Мы молчали, оглушенные этой внезапно выплеснутой злобой. Следили, как окурок, покачиваясь на мелкой вечерней волне, приближался к берегу. Когда он коснулся песка, я осторожно спросил:
— Ты Наташку имеешь в виду?
— Чего? — он резко крутнул ко мне лобастую голову.
— Насчет красы…
— Рябину как он обдирал, посмотреть — так сразу видно, какой подонок.
— А…
— Граблистый! — сказал Бажуков и сплюнул.
«Граблистым» называли Генку на ферме, да и по всей деревне, но я считал, что, кроме намека на его длинные руки, ничего в этом особого нет. У Бажукова это прозвучало по-другому.
— М-да, рябину жалко, — сказал Химик. — Но ведь это мы сами… зря позволили. А он — с него что возьмешь? Дитя природы.
— Как же, дитечко! — сказал Бажуков.
Химик длинно и не совсем понятно заговорил о стремлении всякой личности к самоутверждению и о том, что если это принимает уродливые формы, то виновата не сама личность, а то, что ее формирует, и так далее, а сама по себе жажда самоутверждения естественна и неизбежна. Бажуков, по-моему, слушал его плохо, да и я, признаться, с пятого на десятое. Я перебирал в памяти разные знакомые компании, и в любой из них легко представлял себе Генку, он везде бы пришелся ко двору. Что же выходит: все слепые, один Бажуков зрячий?

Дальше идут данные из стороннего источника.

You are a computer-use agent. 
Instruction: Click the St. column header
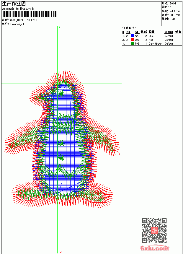(x=137, y=32)
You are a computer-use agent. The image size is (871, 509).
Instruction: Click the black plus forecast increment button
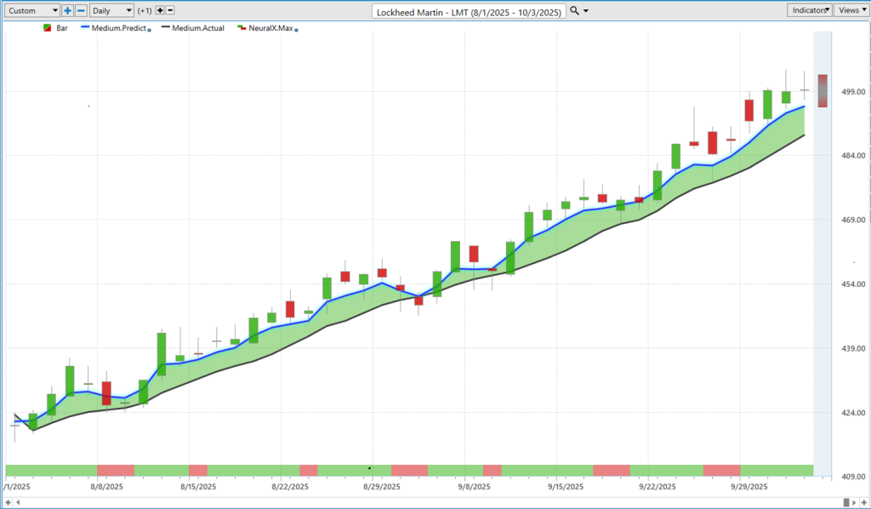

— Брось ты! — сказал я Бажукову. — Парень он, конечно, хват, да такие везде есть, и, кстати, везде таких любят. Чтоб, знаешь, раз — и квас!
— То-то и худо, что везде! Один бы — так черт с ним, пусть живет, — он замолчал, закуривая новую «беломорину». — А насчет любви… Сам слыхал, как его на ферме любят. Любят?
— Ну… Там-то дело известное: мало молока — пастух виноват. Это как все равно у нас — никто не скажет: я станок поломал, а все приходят: что вы, черти, так плохо чинили?